**DATA FOR PROCESSING:**
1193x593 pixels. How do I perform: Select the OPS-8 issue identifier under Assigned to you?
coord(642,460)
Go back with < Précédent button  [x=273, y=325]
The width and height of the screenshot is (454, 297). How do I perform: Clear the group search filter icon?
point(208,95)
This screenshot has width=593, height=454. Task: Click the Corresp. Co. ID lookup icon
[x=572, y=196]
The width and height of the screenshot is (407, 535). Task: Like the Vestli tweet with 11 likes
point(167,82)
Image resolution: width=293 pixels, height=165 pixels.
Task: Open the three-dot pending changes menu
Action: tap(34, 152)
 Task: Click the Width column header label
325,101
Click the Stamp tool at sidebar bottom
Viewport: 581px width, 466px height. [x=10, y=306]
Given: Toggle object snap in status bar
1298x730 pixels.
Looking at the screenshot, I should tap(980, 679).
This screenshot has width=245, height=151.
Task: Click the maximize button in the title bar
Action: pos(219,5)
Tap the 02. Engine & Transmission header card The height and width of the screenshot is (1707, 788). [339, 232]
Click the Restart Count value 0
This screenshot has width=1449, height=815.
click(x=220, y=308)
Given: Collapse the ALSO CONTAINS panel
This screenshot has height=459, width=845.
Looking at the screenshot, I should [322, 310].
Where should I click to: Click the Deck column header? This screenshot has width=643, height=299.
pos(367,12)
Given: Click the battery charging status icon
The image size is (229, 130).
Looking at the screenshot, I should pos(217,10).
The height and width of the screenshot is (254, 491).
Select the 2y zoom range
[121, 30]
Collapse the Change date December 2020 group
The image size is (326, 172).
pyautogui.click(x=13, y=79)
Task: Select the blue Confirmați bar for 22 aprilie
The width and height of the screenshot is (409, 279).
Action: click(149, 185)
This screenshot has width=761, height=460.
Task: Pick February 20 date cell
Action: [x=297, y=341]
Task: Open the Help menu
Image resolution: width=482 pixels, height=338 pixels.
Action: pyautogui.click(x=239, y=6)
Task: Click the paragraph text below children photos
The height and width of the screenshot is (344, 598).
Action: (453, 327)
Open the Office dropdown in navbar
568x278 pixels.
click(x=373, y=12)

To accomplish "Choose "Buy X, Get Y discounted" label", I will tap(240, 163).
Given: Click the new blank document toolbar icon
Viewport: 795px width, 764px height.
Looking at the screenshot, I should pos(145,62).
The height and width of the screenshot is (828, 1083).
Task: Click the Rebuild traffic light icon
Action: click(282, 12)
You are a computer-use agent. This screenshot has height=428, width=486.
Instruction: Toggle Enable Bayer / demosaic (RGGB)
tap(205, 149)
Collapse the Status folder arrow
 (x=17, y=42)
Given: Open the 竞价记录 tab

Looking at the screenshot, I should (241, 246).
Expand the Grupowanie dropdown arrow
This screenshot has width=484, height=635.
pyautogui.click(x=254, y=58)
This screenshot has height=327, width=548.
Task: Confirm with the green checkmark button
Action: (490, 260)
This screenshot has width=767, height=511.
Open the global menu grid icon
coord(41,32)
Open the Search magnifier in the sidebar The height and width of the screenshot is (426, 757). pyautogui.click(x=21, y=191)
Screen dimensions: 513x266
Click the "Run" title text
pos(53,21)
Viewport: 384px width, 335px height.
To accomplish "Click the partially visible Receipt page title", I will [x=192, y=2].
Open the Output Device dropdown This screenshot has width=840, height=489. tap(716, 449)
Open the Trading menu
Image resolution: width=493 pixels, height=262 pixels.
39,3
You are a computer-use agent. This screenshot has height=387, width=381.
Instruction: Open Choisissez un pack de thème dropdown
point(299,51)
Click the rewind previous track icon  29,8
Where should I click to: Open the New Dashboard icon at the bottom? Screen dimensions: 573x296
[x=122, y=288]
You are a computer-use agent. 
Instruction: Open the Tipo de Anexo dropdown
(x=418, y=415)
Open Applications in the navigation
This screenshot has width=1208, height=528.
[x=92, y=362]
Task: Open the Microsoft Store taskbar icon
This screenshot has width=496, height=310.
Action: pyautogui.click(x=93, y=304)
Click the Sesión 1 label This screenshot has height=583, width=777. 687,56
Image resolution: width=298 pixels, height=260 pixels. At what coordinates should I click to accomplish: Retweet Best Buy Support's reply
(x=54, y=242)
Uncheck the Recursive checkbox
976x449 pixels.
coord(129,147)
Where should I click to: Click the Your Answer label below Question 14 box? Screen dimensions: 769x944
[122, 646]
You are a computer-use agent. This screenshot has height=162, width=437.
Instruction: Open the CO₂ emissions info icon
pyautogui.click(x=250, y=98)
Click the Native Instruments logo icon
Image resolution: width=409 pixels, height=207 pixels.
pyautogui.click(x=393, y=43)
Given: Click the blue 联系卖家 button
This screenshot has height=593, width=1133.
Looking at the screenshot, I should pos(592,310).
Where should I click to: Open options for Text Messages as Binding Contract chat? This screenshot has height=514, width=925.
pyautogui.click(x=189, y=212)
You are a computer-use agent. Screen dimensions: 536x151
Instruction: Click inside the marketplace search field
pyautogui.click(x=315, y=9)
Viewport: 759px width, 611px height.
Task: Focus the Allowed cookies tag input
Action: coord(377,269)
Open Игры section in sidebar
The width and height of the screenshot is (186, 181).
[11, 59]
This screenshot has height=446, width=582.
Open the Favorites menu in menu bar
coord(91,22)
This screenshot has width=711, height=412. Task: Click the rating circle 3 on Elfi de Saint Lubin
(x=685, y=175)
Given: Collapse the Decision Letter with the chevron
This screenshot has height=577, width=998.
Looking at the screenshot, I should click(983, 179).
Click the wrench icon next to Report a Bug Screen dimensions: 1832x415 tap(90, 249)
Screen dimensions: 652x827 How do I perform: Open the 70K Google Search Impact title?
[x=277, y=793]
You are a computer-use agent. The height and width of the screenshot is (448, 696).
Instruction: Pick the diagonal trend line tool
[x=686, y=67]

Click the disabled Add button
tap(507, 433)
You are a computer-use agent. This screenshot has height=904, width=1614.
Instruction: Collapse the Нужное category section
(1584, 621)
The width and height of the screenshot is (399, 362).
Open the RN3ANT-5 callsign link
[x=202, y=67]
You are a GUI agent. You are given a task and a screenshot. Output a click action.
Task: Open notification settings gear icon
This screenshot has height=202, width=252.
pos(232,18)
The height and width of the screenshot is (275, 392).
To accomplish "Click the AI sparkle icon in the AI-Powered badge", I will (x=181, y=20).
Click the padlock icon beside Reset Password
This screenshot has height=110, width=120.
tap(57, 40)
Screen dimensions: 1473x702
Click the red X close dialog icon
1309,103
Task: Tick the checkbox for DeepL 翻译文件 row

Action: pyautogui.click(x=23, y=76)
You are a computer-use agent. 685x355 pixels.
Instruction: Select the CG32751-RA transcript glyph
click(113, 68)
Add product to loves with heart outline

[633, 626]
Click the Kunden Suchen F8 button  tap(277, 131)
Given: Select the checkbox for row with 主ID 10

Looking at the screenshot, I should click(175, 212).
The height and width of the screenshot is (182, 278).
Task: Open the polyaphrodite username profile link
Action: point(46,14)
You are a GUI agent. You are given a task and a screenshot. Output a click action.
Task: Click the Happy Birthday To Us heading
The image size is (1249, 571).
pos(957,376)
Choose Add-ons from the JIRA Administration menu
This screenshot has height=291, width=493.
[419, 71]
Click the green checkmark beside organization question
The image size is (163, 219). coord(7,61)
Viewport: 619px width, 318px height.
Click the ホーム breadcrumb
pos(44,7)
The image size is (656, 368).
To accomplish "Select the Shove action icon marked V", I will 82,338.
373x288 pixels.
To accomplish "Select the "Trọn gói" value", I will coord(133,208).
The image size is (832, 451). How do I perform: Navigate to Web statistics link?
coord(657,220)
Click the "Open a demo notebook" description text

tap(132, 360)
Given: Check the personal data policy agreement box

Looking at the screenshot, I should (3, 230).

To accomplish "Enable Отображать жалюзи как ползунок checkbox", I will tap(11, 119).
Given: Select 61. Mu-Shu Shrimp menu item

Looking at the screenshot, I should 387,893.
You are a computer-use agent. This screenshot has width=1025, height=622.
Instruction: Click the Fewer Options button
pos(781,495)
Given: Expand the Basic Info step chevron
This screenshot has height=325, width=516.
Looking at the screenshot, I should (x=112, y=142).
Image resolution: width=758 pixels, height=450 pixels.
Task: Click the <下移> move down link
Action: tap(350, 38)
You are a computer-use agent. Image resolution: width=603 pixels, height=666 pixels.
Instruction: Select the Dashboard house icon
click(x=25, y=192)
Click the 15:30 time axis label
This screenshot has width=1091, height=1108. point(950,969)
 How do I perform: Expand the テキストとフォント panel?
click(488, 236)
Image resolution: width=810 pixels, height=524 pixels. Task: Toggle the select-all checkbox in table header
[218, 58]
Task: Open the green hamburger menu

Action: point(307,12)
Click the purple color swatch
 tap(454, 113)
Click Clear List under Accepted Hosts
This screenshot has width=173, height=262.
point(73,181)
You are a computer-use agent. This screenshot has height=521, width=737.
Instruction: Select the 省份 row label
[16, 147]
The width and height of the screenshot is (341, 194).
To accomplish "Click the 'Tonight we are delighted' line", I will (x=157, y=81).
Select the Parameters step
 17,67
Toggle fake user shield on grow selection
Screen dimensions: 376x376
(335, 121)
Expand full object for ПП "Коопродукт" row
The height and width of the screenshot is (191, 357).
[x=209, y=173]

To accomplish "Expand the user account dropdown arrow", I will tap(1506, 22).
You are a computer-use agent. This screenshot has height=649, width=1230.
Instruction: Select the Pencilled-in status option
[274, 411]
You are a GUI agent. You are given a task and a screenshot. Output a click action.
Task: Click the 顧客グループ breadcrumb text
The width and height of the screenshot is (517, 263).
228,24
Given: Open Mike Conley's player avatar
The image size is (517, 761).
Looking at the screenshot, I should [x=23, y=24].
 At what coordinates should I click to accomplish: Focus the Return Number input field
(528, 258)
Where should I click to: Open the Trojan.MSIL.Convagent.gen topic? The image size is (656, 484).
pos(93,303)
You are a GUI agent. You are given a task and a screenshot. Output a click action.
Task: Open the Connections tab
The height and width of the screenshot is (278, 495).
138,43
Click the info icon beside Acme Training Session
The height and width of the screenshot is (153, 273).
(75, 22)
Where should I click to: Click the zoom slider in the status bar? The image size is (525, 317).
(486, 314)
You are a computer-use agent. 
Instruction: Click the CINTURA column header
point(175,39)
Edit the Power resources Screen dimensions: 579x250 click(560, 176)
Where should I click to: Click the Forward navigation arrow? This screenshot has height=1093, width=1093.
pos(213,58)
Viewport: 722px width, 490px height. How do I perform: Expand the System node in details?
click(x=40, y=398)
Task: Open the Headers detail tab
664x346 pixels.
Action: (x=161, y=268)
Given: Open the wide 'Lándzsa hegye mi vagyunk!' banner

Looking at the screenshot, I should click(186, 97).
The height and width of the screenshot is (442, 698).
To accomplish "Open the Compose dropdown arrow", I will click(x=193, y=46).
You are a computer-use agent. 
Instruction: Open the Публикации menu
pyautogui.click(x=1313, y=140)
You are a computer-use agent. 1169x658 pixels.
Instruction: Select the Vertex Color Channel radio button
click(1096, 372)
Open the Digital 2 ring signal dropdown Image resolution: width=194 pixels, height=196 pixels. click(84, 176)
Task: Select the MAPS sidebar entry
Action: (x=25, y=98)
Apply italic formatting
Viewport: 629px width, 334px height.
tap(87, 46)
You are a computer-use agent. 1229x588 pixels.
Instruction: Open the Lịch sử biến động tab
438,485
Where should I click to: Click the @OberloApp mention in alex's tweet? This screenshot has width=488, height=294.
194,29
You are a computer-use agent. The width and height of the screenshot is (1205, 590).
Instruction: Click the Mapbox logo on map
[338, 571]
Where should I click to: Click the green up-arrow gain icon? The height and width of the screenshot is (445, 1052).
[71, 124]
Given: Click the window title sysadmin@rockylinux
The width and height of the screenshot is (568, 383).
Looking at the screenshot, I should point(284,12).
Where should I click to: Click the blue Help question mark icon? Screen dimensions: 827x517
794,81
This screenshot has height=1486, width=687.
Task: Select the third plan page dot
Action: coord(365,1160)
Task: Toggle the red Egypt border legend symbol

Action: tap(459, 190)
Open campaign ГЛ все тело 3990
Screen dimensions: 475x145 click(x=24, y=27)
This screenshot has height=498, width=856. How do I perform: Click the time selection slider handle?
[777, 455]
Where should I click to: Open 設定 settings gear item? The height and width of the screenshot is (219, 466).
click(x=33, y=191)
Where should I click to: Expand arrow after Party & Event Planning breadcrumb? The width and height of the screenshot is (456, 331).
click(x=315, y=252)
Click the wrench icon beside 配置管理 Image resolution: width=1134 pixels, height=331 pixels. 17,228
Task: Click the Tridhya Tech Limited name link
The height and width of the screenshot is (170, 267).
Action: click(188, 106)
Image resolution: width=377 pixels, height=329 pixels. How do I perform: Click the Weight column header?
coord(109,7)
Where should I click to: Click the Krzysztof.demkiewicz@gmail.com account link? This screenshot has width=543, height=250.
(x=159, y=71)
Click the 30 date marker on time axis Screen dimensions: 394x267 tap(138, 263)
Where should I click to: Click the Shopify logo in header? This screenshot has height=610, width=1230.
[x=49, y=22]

**ACTION ITEM:** Taking the records above as input, show every line in which the word "value" is present.

**ANSWER BOX:**
Click the Restart Count value 0
To accomplish "Select the "Trọn gói" value", I will coord(133,208).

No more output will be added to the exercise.